WASHINGTON (Reuters) – Right-wing U.S. radio host Larry Elder, a Black lawyer who has denied there is systemic racism in America, has announced his candidacy for the 2024 Republican presidential nomination.
“America is in decline, but this decline is not inevitable. We can enter a new American Golden Age, but we must choose a leader who can bring us there,” Elder said in a Twitter post late on Thursday.
Elder emerged as the most serious challenger in California’s 2021 recall election with a message that Democratic Governor Gavin Newsom had botched his response to the COVID-19 pandemic. Newsom handily beat back a Republican campaign to oust him from office in the deeply Democratic state.

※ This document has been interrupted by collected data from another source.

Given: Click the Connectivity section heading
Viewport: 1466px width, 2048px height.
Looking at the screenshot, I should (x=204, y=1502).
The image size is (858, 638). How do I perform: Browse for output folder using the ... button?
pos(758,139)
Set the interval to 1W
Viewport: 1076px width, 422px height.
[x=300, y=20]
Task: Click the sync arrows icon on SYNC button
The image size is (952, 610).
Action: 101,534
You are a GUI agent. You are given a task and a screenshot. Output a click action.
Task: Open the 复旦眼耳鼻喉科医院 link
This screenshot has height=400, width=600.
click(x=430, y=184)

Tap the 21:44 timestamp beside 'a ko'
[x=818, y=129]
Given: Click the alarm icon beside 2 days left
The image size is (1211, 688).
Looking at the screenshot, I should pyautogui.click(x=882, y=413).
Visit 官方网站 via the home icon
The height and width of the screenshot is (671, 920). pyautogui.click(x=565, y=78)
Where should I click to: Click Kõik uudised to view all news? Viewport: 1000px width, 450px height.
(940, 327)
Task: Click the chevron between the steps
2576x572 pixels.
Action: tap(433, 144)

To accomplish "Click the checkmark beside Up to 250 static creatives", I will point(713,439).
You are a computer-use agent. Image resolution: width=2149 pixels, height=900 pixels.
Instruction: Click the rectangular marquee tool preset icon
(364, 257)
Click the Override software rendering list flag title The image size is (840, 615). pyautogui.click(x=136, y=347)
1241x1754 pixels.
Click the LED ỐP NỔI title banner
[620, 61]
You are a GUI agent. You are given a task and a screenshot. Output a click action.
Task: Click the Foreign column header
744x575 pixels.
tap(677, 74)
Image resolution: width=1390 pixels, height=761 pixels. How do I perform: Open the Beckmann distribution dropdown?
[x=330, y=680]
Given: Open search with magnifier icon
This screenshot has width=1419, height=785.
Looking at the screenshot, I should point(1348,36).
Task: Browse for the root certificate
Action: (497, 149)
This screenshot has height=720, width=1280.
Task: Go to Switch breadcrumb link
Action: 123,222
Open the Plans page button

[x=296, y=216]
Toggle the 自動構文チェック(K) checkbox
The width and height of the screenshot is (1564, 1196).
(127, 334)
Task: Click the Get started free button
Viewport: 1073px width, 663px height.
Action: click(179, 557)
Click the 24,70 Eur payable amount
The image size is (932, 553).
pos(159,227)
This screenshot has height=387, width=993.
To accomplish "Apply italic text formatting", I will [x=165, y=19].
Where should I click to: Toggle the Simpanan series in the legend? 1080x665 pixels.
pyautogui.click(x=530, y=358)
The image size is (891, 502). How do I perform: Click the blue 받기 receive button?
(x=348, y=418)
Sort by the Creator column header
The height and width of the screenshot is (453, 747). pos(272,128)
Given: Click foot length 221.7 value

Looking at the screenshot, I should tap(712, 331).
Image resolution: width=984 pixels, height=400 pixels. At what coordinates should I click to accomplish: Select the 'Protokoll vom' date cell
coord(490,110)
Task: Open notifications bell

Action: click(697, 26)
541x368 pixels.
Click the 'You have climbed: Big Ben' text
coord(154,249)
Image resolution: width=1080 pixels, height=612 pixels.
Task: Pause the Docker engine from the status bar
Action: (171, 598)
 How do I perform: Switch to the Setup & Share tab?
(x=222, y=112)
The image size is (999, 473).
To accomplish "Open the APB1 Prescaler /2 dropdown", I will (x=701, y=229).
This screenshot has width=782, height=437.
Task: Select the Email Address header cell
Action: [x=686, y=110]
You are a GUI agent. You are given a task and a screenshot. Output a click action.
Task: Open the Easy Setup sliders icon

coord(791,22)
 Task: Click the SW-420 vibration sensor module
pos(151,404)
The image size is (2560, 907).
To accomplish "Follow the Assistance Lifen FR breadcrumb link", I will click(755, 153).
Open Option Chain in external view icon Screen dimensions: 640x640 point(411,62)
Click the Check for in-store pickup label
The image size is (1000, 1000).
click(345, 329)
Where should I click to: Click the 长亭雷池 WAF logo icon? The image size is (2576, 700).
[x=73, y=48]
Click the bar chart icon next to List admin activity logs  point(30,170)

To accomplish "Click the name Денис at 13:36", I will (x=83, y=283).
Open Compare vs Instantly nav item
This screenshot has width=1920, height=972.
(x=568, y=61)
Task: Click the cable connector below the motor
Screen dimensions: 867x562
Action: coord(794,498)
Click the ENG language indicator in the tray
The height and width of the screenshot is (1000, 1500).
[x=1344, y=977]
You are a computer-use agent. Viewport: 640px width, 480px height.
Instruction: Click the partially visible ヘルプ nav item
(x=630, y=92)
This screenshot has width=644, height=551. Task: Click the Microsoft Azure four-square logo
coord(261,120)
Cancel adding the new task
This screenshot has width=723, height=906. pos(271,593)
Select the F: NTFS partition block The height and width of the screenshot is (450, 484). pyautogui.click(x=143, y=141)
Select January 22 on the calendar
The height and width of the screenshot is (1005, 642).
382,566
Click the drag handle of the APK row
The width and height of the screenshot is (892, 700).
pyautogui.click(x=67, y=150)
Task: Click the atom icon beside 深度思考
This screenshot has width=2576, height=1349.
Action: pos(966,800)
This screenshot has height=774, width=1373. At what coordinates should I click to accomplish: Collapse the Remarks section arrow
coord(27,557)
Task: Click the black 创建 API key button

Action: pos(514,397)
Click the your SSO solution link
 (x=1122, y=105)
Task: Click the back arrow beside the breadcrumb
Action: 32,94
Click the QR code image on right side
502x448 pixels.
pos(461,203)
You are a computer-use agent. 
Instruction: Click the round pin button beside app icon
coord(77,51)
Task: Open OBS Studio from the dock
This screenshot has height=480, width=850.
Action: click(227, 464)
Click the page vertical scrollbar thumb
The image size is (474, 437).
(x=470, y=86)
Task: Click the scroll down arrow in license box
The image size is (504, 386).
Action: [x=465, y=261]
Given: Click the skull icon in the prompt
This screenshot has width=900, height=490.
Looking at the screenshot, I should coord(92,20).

Elder defines himself as “an American who is Black” rather than African American, telling The Hill in a 2019 interview: “The idea that there’s systemic racism against Black people is a lie.”
He has said his views grew out of his parents’ contention that he could overcome racism with hard work and determination.
Elder calls himself the “Sage from South Central,” referring to a largely African American district of Los Angeles. He left Los Angeles after high school, attended Brown University in Rhode Island and earned a law degree at the University of Michigan.
After practicing law in Cleveland, he returned to Los Angeles in the 1990s and began his career as a radio host, later becoming syndicated nationwide.
He joins a handful of Republicans who have announced their candidacies as they seek to win the White House back from Democrat Joe Biden, who is expected to make a formal announcement on his re-election bid next week.
They include former President Donald Trump, Former South Carolina Governor Nikki Haley, investor Vivek Ramaswamy and former Arkansas Governor Asa Hutchinson. Tim Scott of South Carolina, the only Black Republican serving in the U.S. Senate, has formed an exploratory committee.